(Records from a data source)
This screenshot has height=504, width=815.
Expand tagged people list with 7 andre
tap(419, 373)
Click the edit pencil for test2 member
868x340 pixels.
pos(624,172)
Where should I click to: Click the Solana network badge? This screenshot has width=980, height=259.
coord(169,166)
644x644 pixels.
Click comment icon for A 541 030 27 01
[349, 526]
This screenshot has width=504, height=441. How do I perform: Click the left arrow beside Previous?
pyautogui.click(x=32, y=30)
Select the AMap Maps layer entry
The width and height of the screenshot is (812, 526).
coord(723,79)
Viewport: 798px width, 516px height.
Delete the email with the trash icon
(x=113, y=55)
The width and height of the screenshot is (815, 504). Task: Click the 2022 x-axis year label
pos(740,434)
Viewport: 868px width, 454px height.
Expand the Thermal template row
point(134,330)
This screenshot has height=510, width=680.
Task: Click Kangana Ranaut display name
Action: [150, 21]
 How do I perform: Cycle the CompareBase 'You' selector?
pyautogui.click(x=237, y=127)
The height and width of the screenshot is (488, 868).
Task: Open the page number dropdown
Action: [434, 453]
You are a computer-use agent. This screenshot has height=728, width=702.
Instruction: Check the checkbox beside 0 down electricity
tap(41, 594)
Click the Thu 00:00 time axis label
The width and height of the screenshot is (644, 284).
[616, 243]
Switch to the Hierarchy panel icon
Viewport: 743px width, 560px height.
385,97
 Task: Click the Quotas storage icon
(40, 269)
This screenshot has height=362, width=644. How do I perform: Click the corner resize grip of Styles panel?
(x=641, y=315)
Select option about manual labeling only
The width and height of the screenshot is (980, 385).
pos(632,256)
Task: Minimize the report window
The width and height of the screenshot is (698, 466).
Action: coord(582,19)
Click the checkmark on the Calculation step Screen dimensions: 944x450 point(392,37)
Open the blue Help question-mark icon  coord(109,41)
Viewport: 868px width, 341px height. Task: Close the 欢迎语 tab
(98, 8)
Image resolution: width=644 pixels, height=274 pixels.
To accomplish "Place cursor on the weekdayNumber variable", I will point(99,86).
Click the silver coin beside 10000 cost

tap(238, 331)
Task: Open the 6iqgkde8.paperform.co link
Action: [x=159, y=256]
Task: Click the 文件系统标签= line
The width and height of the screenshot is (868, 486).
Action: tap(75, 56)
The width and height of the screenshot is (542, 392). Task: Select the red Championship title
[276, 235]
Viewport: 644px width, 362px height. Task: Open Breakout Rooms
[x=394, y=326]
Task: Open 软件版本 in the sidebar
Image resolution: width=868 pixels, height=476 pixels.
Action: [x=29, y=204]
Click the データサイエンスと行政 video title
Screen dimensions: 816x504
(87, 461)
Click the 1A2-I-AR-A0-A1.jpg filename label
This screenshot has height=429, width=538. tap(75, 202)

→ **How to complete this task**
Emit an exact copy of the lines spanning the start of the records to the line containing "Click the checkmark", inclusive, and no other output.

→ **Your solution**
This screenshot has height=504, width=815.
Expand tagged people list with 7 andre
tap(419, 373)
Click the edit pencil for test2 member
868x340 pixels.
pos(624,172)
Where should I click to: Click the Solana network badge? This screenshot has width=980, height=259.
coord(169,166)
644x644 pixels.
Click comment icon for A 541 030 27 01
[349, 526]
This screenshot has width=504, height=441. How do I perform: Click the left arrow beside Previous?
pyautogui.click(x=32, y=30)
Select the AMap Maps layer entry
The width and height of the screenshot is (812, 526).
coord(723,79)
Viewport: 798px width, 516px height.
Delete the email with the trash icon
(x=113, y=55)
The width and height of the screenshot is (815, 504). Task: Click the 2022 x-axis year label
pos(740,434)
Viewport: 868px width, 454px height.
Expand the Thermal template row
point(134,330)
This screenshot has height=510, width=680.
Task: Click Kangana Ranaut display name
Action: [150, 21]
 How do I perform: Cycle the CompareBase 'You' selector?
pyautogui.click(x=237, y=127)
The height and width of the screenshot is (488, 868).
Task: Open the page number dropdown
Action: [434, 453]
You are a computer-use agent. This screenshot has height=728, width=702.
Instruction: Check the checkbox beside 0 down electricity
tap(41, 594)
Click the Thu 00:00 time axis label
The width and height of the screenshot is (644, 284).
[616, 243]
Switch to the Hierarchy panel icon
Viewport: 743px width, 560px height.
385,97
 Task: Click the Quotas storage icon
(40, 269)
This screenshot has height=362, width=644. How do I perform: Click the corner resize grip of Styles panel?
(x=641, y=315)
Select option about manual labeling only
The width and height of the screenshot is (980, 385).
pos(632,256)
Task: Minimize the report window
The width and height of the screenshot is (698, 466).
Action: coord(582,19)
Click the checkmark on the Calculation step Screen dimensions: 944x450 point(392,37)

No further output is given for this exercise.